Landlords, Tenants & Security Deposits

With more and more people buying residential real estate for investment purposes, many novice landlords learn the hard way that keeping a security deposit can result in big trouble. Landlords must comply with Colorado’s Wrongful Withholding of Security Deposits Act (the “Act”). Read on and save yourself (or collect!) treble damages and attorneys fees.

Colorado’s Wrongful Withholding of Security Deposits Act

Colorado has a specific law regarding when and how a landlord may retain a security deposit. That law is § 38-12-103, C.R.S. Within one month after the termination of a lease or surrender and acceptance of the premises, whichever occurs last, a landlord must return to the tenant the full security deposit deposited with the landlord by the tenant, unless the lease agreement specifies a longer period of time, but not to exceed sixty days.

The security deposit cannot be retained to cover normal wear and tear. In the event that actual cause exists for retaining any portion of the security deposit, the landlord must provide the tenant with a written statement listing the exact reasons for the retention of any portion of the security deposit. When the statement is delivered, it must be accompanied by payment of the difference between any sum deposited and the amount retained.
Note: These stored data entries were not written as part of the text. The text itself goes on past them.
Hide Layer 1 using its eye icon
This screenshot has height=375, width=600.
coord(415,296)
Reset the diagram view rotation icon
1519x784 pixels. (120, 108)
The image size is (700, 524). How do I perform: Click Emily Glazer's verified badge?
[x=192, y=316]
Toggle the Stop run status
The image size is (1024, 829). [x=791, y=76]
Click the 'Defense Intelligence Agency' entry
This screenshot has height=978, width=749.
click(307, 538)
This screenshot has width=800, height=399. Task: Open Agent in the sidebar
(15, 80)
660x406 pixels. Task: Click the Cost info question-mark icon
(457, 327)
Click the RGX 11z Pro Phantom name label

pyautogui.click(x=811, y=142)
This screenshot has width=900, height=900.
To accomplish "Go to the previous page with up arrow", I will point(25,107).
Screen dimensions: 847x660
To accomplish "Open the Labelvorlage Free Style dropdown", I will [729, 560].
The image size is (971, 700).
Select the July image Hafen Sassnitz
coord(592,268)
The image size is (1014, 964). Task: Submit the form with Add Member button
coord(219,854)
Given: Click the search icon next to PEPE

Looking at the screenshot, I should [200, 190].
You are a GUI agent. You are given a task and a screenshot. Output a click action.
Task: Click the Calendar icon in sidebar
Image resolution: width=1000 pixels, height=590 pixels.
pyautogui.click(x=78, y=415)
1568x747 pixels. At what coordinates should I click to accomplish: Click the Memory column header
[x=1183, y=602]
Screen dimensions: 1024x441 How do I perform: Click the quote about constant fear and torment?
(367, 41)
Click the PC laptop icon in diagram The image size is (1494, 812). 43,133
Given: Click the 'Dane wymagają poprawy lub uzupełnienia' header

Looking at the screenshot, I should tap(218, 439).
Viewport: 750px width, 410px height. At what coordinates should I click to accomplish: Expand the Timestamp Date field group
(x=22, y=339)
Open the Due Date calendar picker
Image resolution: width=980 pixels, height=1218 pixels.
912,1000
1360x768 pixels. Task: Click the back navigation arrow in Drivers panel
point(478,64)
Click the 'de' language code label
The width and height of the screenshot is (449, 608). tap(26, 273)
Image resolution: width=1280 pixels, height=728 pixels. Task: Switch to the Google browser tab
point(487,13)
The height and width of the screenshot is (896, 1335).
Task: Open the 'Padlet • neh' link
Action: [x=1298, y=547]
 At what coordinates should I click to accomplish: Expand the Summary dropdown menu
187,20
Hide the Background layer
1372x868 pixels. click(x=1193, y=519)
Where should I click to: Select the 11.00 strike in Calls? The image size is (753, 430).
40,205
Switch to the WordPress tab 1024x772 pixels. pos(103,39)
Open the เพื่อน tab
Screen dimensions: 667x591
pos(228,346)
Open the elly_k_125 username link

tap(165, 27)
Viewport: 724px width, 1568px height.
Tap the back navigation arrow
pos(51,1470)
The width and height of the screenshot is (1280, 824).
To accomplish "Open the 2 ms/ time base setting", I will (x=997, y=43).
Consequences to Wrongful Withholding of Security Deposit in Colorado

Failure to obey this law has serious consequences for the landlord. The failure of a landlord to provide a written statement within the required time works a forfeiture of all his rights to withhold any portion of the security deposit under this section.

The willful retention of a security deposit in violation of this section shall render a landlord liable for treble the amount of that portion of the security deposit withheld from the tenant, together with reasonable attorneys’ fees and court costs; except that the tenant has the obligation to give notice to the landlord of his intention to file legal proceedings a minimum of seven days prior to filing.

In simple English, if a landlord does not provide the required written statement within the required time period, the landlord must return the entire security deposit. Once the tenant gives notice that the deposit has been wrongfully withheld the landlord has seven days to return the entire security deposit. If the landlord does not return the entire security deposit, the landlord is liable for 3 times the security deposit plus attorneys fees and costs. It is a harsh law with no exceptions.

Sometimes a tenant’s damage to the rental property is substantial. It can take more than 30 days just to get all the repair estimates from contractors. In that situation, there is still no exception to the 30-day rule. A landlord must account to the tenant, in writing, within the required time period, without exception.

Some landlords believe that once the tenant gives notice that the security deposit has been wrongfully withheld, the landlord can still provide the required written accounting so long as the accounting is given within seven days. This is incorrect. Once the 30-day period runs and a written accounting has not been provided, the landlord is required to return the entire security deposit.

So what is a landlord to do if he fails to give the required notice and the tenant sends the seven-day demand letter requesting the return of the deposit? The answer is simple. The landlord must return the entire deposit. However, the landlord can still file suit to recover any damages. All the landlord loses is the right to keep the deposit. The burden is now on the landlord to file suit in either small claims court or County court.